Some fear that NASA remains so traumatized by the Challenger disaster that it has lost its spirit of adventure.

‘Not Risk-Free Enterprise’

“This is not a risk-free enterprise. Nothing worthwhile in human endeavor is,” said Harrison H. Schmitt, the geologist who flew on the Apollo 17 moon shot and later represented New Mexico in the U.S. Senate.

A 10-Year Lead

“The Soviet Union now has a 10-year lead on us in space. The only thing we can do is to lead the settlement of Mars, to create the first permanent human outpost on Mars,” Schmitt said.

Before such visions can be realized, however, NASA must get the shuttle established again. A successful Discovery mission will help revitalize the agency but it may also accelerate some long-brewing problems.

Many senior NASA engineers and officials, nearing the ends of their careers, agreed to stay long enough to fix the shuttle program. NASA expects many of them to leave in the next few months, taking with them years of experience and institutional memory. More than a third of NASA’s professional work force will be eligible for retirement within five years, officials said.

Noel W. Hinners, NASA’s associate deputy director, said that the agency faces a personnel crisis as a result. It will have a large bulge of new employees and a huge deficit of experienced mid-career people, he said.

Graduates Hard to Attract

In addition, NASA is having a hard time attracting top science and engineering graduates.

“Our entry salaries are not competitive,” Hinners said in an interview. “Industry is offering $6,000 to $12,000 (a year) more than we can. We’re starting to lose . . . the best.”

Thrill is Gone

Low pay was not a problem in the 1960s, Hinners said, when the nation was enchanted with space travel and committed to putting a man on the moon. For today’s talented young engineers, however, the thrill is gone.

“Without the exciting program, they kiss it off” and head for better-paying jobs in industry, he said.
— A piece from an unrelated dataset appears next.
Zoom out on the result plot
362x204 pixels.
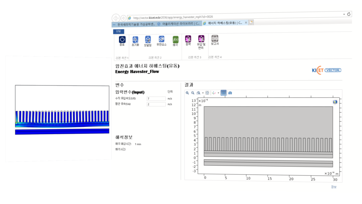click(x=193, y=93)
Adding to the frustration is the backlog of scientific experiments waiting for room on the shuttle, virtually the only means of access to space since NASA moved away from unmanned rockets in the 1970s.

Big Projects Must Wait

Frustrated NASA scientists have been waiting years to get big projects, such as the Hubble Space Telescope, onto the shuttle cargo manifest. The telescope is now scheduled to fly in 1990, 3 1/2 years later than planned.

“The thinking was that by eliminating all other launch vehicles and putting everything on the shuttle, you’d build the volume necessary to build economy into the system. That was a lousy idea, but it seemed like a good idea at the time,” said former NASA chief Paine.

“We need to sort out those things best done robotically and those which require a human presence,” he added. “The shuttle has blocked the development of a real low-cost robotic launch system.”

Morale hit bottom after the Challenger disaster, but a successful Discovery mission will help immeasurably to lift spirits at NASA, according to John McLucas, chairman of the NASA Advisory Council and former secretary of the Air Force.

“After the accident, everybody was flat on their backs. They have gradually recovered, but I’d say the scars are permanent,” he said. “Once you’ve had an accident which allows a lot of dirt to be spilled about how you’re managed and structured, there’s no way to put it back.”

That’s why so much is riding on the Discovery, he said. “There’s no substitute for action and there’s been no action for a long time.”